> [RECORDS SUPPLIED]
━━━
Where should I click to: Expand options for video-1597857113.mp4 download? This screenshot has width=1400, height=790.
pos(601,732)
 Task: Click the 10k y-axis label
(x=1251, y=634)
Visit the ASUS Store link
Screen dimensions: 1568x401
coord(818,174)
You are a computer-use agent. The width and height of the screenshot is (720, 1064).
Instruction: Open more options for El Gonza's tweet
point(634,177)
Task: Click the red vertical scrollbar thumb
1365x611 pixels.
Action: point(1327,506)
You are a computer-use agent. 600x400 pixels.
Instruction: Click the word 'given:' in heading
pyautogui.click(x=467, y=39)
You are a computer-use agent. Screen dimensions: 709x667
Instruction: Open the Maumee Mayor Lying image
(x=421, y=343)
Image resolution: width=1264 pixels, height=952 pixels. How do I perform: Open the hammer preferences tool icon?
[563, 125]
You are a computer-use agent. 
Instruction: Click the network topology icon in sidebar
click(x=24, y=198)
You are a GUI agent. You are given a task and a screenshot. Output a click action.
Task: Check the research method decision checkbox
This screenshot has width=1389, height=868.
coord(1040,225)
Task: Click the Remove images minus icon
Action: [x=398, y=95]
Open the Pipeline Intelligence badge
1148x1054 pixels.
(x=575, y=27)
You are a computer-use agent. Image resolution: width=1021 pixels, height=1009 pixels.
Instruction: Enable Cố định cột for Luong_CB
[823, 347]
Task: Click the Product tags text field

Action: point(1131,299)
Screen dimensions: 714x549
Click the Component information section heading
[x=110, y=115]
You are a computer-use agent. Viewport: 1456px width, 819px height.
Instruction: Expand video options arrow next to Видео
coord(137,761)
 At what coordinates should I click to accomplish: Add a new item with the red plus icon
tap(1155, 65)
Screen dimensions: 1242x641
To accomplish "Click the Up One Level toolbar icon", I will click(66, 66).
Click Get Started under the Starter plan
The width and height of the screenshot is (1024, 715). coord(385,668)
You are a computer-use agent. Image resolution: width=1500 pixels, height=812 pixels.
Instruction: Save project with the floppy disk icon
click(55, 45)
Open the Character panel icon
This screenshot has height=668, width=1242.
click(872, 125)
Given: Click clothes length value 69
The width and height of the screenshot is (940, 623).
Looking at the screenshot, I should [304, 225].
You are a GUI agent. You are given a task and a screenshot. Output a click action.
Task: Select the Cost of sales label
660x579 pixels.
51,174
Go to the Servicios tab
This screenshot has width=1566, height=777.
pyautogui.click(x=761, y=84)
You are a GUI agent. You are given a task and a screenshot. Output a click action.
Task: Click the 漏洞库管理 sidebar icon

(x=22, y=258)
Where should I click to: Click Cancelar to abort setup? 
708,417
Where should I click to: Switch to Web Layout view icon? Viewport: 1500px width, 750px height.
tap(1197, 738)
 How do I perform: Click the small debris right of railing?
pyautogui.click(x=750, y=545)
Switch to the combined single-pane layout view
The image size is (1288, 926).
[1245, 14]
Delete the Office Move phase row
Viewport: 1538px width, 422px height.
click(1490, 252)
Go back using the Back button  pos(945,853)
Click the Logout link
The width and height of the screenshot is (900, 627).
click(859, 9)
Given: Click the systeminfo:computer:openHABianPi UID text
━━━
> [ACTION ITEM] Set down the entire material again, exactly as it stands.

> [ANSWER BOX]
Where should I click to: Expand options for video-1597857113.mp4 download? This screenshot has width=1400, height=790.
pos(601,732)
 Task: Click the 10k y-axis label
(x=1251, y=634)
Visit the ASUS Store link
Screen dimensions: 1568x401
coord(818,174)
You are a computer-use agent. The width and height of the screenshot is (720, 1064).
Instruction: Open more options for El Gonza's tweet
point(634,177)
Task: Click the red vertical scrollbar thumb
1365x611 pixels.
Action: point(1327,506)
You are a computer-use agent. 600x400 pixels.
Instruction: Click the word 'given:' in heading
pyautogui.click(x=467, y=39)
You are a computer-use agent. Screen dimensions: 709x667
Instruction: Open the Maumee Mayor Lying image
(x=421, y=343)
Image resolution: width=1264 pixels, height=952 pixels. How do I perform: Open the hammer preferences tool icon?
[563, 125]
You are a computer-use agent. 
Instruction: Click the network topology icon in sidebar
click(x=24, y=198)
You are a GUI agent. You are given a task and a screenshot. Output a click action.
Task: Check the research method decision checkbox
This screenshot has width=1389, height=868.
coord(1040,225)
Task: Click the Remove images minus icon
Action: [x=398, y=95]
Open the Pipeline Intelligence badge
1148x1054 pixels.
(x=575, y=27)
You are a computer-use agent. Image resolution: width=1021 pixels, height=1009 pixels.
Instruction: Enable Cố định cột for Luong_CB
[823, 347]
Task: Click the Product tags text field

Action: point(1131,299)
Screen dimensions: 714x549
Click the Component information section heading
[x=110, y=115]
You are a computer-use agent. Viewport: 1456px width, 819px height.
Instruction: Expand video options arrow next to Видео
coord(137,761)
 At what coordinates should I click to accomplish: Add a new item with the red plus icon
tap(1155, 65)
Screen dimensions: 1242x641
To accomplish "Click the Up One Level toolbar icon", I will click(66, 66).
Click Get Started under the Starter plan
The width and height of the screenshot is (1024, 715). coord(385,668)
You are a computer-use agent. Image resolution: width=1500 pixels, height=812 pixels.
Instruction: Save project with the floppy disk icon
click(55, 45)
Open the Character panel icon
This screenshot has height=668, width=1242.
click(872, 125)
Given: Click clothes length value 69
The width and height of the screenshot is (940, 623).
Looking at the screenshot, I should [304, 225].
You are a GUI agent. You are given a task and a screenshot. Output a click action.
Task: Select the Cost of sales label
660x579 pixels.
51,174
Go to the Servicios tab
This screenshot has width=1566, height=777.
pyautogui.click(x=761, y=84)
You are a GUI agent. You are given a task and a screenshot. Output a click action.
Task: Click the 漏洞库管理 sidebar icon

(x=22, y=258)
Where should I click to: Click Cancelar to abort setup? 
708,417
Where should I click to: Switch to Web Layout view icon? Viewport: 1500px width, 750px height.
tap(1197, 738)
 How do I perform: Click the small debris right of railing?
pyautogui.click(x=750, y=545)
Switch to the combined single-pane layout view
The image size is (1288, 926).
[1245, 14]
Delete the Office Move phase row
Viewport: 1538px width, 422px height.
click(1490, 252)
Go back using the Back button  pos(945,853)
Click the Logout link
The width and height of the screenshot is (900, 627).
click(859, 9)
Given: Click the systeminfo:computer:openHABianPi UID text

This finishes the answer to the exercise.